Locate each line with the string "Netherlands" in the listing below and copy it.

▶ [Supplied data]
------------------------------------------------------------
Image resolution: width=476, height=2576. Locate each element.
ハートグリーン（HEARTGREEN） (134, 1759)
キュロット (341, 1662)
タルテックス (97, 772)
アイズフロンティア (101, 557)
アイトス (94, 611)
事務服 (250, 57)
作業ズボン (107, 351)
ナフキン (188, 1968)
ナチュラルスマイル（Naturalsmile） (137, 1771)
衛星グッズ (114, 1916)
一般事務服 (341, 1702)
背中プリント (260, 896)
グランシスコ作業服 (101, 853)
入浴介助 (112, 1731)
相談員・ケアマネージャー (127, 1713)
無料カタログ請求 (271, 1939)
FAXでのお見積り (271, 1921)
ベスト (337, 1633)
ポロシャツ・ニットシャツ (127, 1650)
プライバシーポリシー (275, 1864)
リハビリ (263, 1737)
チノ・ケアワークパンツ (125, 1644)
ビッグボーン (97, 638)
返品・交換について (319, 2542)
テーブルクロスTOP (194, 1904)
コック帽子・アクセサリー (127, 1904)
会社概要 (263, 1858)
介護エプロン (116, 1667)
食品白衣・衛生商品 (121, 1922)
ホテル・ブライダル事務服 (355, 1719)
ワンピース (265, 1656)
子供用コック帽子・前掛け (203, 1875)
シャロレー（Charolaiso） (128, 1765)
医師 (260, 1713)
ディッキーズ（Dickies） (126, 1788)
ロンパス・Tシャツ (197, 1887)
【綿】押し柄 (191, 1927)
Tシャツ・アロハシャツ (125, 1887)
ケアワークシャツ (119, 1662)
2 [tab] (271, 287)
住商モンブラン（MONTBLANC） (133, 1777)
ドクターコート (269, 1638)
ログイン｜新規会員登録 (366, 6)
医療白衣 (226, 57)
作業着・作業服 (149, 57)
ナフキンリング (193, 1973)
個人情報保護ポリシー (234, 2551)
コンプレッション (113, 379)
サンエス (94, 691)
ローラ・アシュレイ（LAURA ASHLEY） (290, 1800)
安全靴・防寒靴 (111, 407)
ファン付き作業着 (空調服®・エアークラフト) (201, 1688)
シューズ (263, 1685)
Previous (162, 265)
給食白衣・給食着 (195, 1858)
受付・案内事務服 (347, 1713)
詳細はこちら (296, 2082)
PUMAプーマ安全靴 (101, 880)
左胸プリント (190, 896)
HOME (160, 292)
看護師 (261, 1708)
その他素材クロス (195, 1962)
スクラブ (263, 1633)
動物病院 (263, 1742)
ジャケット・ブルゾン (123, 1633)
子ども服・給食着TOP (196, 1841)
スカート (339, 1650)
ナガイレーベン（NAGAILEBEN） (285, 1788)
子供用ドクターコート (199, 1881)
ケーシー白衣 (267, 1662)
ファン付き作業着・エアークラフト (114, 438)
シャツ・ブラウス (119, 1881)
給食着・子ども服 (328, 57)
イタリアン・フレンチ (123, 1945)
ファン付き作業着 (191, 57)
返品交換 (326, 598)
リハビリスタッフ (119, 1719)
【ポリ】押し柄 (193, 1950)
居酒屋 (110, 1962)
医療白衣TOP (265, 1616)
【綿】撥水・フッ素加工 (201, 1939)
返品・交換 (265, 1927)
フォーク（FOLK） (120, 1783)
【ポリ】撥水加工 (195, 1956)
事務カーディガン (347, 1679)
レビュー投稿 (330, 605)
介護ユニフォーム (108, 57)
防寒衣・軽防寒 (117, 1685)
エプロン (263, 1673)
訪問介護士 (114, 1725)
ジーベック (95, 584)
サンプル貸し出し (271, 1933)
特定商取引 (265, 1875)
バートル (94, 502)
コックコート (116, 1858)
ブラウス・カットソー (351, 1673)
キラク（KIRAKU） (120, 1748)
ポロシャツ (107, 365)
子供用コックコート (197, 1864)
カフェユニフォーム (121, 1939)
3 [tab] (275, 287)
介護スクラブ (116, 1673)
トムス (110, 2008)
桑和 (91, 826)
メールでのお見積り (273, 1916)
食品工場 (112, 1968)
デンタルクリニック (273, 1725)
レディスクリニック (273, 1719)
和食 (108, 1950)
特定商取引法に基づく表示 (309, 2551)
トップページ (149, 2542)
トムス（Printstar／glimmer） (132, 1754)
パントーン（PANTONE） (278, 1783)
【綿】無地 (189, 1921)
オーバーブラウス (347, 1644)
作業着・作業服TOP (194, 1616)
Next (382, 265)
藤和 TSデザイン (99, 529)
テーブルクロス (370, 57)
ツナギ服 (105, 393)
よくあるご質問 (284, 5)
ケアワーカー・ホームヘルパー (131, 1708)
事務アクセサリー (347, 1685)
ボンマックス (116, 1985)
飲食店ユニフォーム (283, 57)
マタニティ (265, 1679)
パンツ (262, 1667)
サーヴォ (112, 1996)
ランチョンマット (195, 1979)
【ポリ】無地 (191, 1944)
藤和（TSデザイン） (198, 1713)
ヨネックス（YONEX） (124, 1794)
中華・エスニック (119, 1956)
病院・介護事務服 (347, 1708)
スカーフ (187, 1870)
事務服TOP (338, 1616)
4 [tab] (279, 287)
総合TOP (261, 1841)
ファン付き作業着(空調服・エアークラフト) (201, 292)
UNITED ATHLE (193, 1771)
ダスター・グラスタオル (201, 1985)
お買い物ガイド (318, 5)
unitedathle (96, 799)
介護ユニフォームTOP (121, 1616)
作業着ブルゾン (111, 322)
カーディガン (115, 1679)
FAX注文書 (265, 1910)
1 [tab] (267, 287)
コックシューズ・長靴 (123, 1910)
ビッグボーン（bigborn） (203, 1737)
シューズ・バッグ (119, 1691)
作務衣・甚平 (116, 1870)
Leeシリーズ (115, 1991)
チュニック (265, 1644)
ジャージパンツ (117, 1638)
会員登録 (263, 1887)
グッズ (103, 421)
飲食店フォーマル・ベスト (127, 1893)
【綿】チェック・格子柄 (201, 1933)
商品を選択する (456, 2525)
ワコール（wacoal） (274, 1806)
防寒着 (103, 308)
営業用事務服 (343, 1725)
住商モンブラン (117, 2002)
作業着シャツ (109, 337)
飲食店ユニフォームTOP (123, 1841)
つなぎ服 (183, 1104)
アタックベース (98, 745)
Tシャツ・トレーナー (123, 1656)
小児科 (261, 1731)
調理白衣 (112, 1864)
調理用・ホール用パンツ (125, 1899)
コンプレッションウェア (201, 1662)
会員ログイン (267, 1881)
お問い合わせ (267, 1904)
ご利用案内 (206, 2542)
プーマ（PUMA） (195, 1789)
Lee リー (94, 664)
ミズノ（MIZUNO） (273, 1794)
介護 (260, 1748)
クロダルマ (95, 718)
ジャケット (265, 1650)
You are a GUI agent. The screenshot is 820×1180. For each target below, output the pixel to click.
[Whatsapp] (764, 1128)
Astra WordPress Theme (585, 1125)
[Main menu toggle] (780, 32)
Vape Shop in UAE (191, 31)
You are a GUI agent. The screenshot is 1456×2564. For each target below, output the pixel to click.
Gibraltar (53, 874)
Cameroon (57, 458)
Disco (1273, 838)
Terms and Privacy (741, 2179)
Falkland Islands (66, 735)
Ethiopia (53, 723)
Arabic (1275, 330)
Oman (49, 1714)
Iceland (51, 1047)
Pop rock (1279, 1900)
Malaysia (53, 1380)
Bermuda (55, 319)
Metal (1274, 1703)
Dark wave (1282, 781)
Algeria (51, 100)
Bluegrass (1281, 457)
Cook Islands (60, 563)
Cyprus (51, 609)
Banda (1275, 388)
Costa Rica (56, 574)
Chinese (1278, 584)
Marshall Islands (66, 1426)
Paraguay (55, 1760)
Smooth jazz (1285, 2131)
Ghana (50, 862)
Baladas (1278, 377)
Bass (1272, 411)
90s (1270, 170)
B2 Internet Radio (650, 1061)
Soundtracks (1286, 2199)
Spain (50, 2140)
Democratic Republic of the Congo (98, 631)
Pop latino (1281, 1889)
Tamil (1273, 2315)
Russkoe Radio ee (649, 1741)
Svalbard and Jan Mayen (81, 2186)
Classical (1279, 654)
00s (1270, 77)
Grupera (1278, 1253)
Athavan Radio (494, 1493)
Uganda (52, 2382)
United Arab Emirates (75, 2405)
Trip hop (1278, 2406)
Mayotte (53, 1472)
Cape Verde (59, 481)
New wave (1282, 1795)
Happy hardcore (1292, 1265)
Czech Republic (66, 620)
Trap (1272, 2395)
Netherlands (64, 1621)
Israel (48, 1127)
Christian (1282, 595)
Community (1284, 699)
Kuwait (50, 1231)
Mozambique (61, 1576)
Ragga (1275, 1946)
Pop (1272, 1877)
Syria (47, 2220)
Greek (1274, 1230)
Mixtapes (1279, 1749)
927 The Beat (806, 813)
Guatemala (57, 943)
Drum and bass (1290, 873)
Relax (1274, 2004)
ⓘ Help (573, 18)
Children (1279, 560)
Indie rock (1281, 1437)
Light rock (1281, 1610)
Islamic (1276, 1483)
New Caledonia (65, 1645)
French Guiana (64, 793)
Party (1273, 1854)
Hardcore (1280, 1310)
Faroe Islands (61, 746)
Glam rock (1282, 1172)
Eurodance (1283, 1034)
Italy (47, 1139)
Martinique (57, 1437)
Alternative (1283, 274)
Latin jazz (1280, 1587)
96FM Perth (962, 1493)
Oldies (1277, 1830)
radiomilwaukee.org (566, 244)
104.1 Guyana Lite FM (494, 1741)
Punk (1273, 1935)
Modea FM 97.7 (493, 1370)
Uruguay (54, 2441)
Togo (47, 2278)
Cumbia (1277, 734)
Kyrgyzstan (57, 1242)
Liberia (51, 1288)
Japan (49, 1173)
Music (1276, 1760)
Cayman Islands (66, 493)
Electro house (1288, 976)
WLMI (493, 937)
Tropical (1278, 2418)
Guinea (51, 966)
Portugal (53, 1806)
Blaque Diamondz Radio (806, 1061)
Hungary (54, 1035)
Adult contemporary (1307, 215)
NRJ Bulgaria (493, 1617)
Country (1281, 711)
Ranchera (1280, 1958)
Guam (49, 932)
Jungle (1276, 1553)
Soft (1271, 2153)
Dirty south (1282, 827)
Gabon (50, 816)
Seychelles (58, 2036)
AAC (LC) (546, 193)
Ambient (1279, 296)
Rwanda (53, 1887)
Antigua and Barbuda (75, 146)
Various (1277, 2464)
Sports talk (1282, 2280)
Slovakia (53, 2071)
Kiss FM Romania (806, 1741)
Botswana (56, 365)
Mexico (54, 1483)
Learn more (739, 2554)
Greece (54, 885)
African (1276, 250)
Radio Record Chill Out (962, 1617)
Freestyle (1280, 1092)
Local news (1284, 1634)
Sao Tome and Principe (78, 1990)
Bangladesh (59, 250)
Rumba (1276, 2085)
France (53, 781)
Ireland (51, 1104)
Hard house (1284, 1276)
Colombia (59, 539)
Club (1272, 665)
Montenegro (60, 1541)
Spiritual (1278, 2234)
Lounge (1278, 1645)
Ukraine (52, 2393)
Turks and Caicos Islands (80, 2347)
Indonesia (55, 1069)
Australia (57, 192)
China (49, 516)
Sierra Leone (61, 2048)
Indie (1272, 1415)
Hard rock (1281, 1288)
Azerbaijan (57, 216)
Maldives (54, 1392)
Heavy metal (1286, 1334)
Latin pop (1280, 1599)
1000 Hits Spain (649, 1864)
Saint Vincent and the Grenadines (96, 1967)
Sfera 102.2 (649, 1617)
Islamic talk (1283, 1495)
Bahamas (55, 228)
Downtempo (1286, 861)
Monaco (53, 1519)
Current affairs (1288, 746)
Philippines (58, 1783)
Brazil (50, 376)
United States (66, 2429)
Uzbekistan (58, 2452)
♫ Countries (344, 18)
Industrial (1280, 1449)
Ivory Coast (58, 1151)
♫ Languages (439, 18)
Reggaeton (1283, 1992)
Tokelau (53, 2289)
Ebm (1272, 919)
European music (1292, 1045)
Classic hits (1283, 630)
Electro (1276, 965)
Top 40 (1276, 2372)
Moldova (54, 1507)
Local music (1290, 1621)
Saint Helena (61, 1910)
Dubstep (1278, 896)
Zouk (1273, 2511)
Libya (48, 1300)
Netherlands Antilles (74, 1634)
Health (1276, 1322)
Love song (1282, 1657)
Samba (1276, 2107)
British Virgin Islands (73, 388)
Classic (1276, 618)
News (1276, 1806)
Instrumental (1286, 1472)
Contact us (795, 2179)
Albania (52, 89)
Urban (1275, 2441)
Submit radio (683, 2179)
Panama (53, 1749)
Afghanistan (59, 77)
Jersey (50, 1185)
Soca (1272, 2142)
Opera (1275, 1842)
------------------------------------------------------------
▶ [Task result]
Netherlands (64, 1621)
Netherlands Antilles (74, 1634)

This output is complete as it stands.